Description of the task. Print a faithful copy of the data below, word for word, with the pictures left out.

Source data.
○ ○ ○ ○

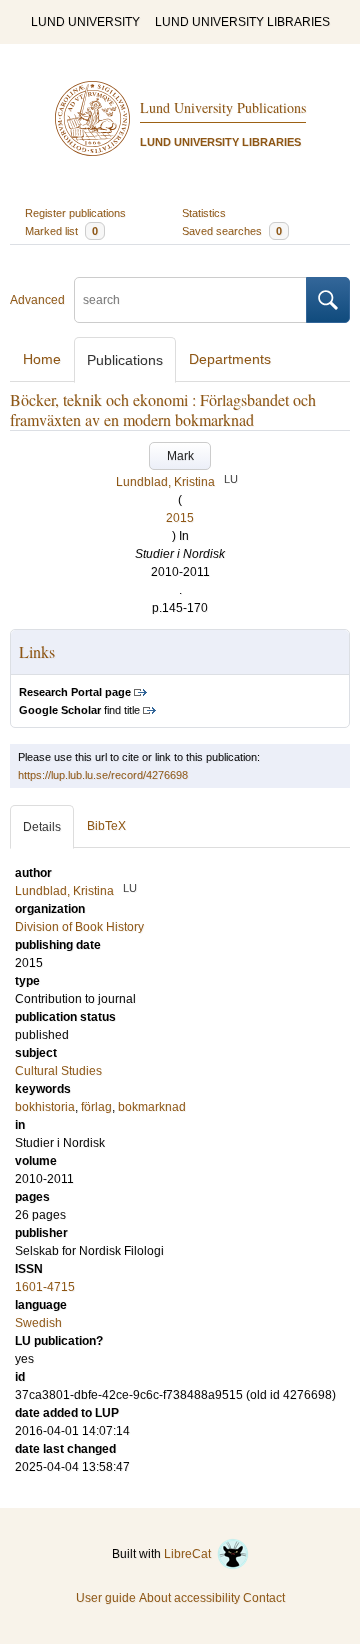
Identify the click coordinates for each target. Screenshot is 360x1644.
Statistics (204, 213)
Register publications (75, 213)
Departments (230, 359)
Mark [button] (180, 456)
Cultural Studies (58, 1071)
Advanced (37, 300)
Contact (264, 1598)
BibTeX (106, 826)
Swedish (38, 1323)
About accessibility (189, 1598)
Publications (125, 360)
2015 (180, 518)
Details (42, 827)
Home (42, 359)
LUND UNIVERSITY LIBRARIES (242, 22)
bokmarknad (152, 1107)
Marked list (61, 231)
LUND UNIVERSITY (85, 22)
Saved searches (232, 231)
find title (79, 710)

○ ○ ○ ○

Task output.
Identify the click coordinates for each target. Screenshot is 360x1644.
Statistics (204, 213)
Register publications (75, 213)
Departments (230, 359)
Mark [button] (180, 456)
Cultural Studies (58, 1071)
Advanced (37, 300)
Contact (264, 1598)
BibTeX (106, 826)
Swedish (38, 1323)
About accessibility (189, 1598)
Publications (125, 360)
2015 (180, 518)
Details (42, 827)
Home (42, 359)
LUND UNIVERSITY LIBRARIES (242, 22)
bokmarknad (152, 1107)
Marked list (61, 231)
LUND UNIVERSITY (85, 22)
Saved searches (232, 231)
find title (79, 710)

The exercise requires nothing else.